Pada Kamis (17/4/2025), Kamar Dagang dan Industri (Kadin) Indonesia menyelenggarakan diskusi kelompok fokus terkait Rancangan Undang-Undang Penyiaran. Acara yang bertempat di Menara Kadin Jakarta Selatan ini mengusung tema tentang kesetaraan serta persaingan sehat dalam industri penyiaran masa kini. Para pembicara dari berbagai latar belakang, termasuk pemerintah, akademisi, dan praktisi media, hadir untuk memberikan masukan komprehensif guna menyesuaikan regulasi dengan perkembangan teknologi digital.
Dalam sebuah langkah strategis, Kadin Indonesia memprakarsai Focus Group Discussion (FGD) yang bertujuan untuk merevisi Rancangan Undang-Undang Penyiaran.
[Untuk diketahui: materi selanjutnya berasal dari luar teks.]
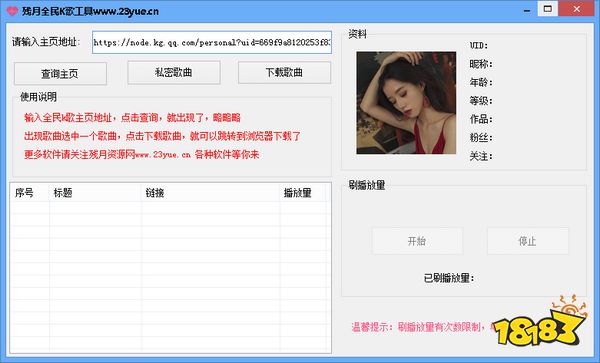Click the 停止 stop button
Screen dimensions: 600x363
[x=527, y=241]
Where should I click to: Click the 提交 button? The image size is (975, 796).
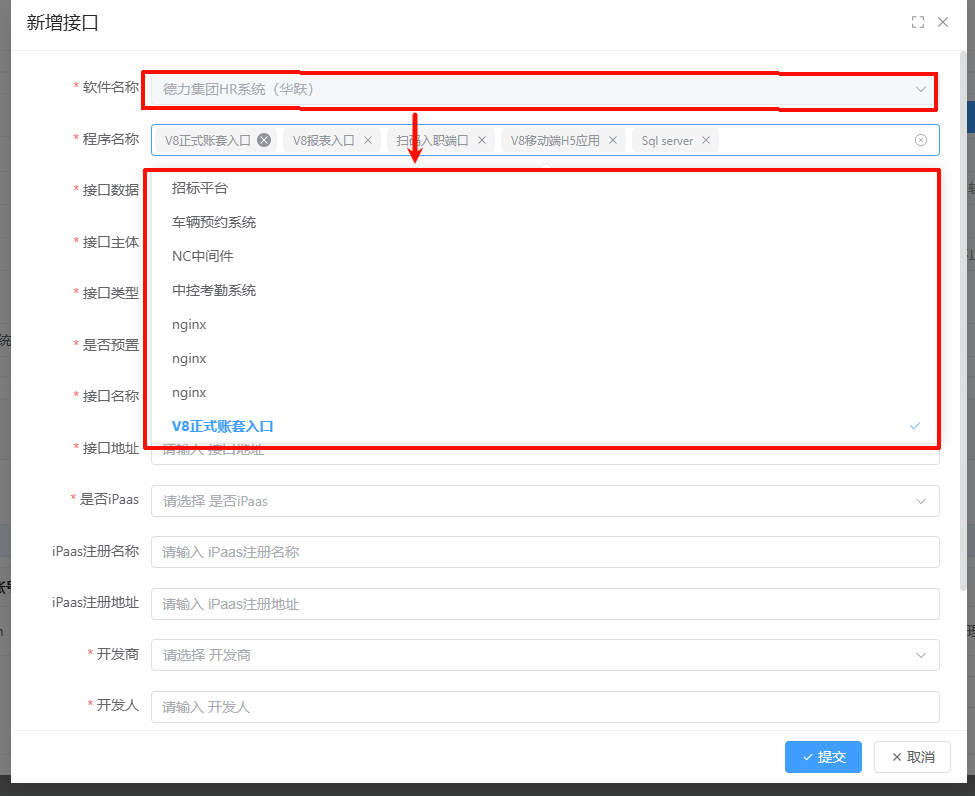(x=823, y=757)
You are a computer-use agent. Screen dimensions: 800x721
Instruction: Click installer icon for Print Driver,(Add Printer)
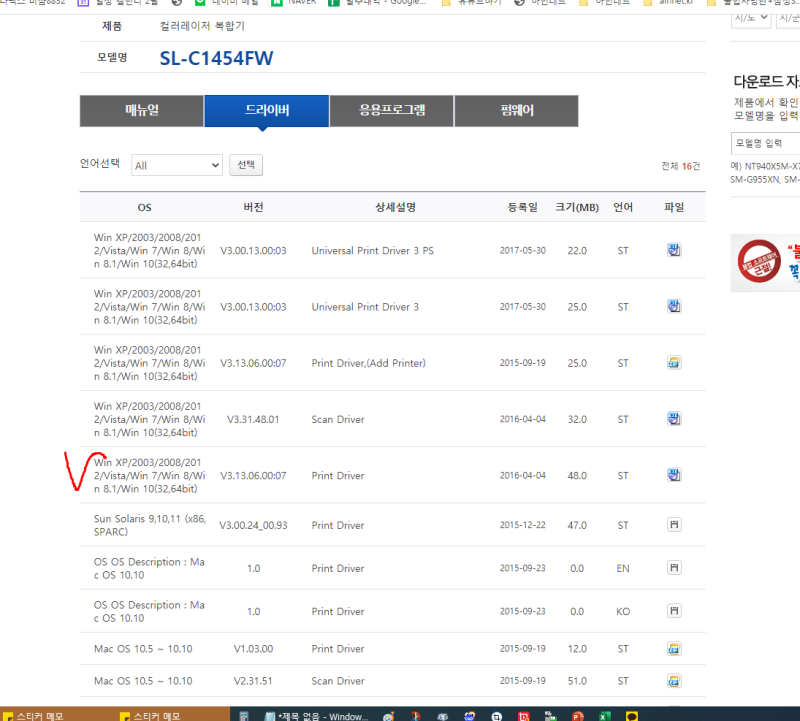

Perhelatan ini diselenggarakan di Menara Kadin Indonesia pada hari Kamis, 17 April 2025, di pusat ibu kota Jakarta. Diskusi yang dipandu oleh tokoh-tokoh penting dari berbagai sektor membahas relevansi hukum penyiaran di era konvergensi digital.
Berbagai narasumber turut hadir, antara lain Direktur Jenderal Ekosistem Digital Kemkomdigi Edwin Hidayat Abdullah, Ketua Komisi Penyiaran Indonesia Ubaidillah, serta para ahli akademik seperti Nina Mutmainnah dari Universitas Indonesia. Inisiatif ini didorong oleh Dewan Pengurus Kadin Indonesia dibawah kepemimpinan Erwin Aksa dan Clarissa Tanoesoedibjo. Mereka menekankan pentingnya harmonisasi aturan agar tetap relevan dengan transformasi teknologi yang sedang berlangsung.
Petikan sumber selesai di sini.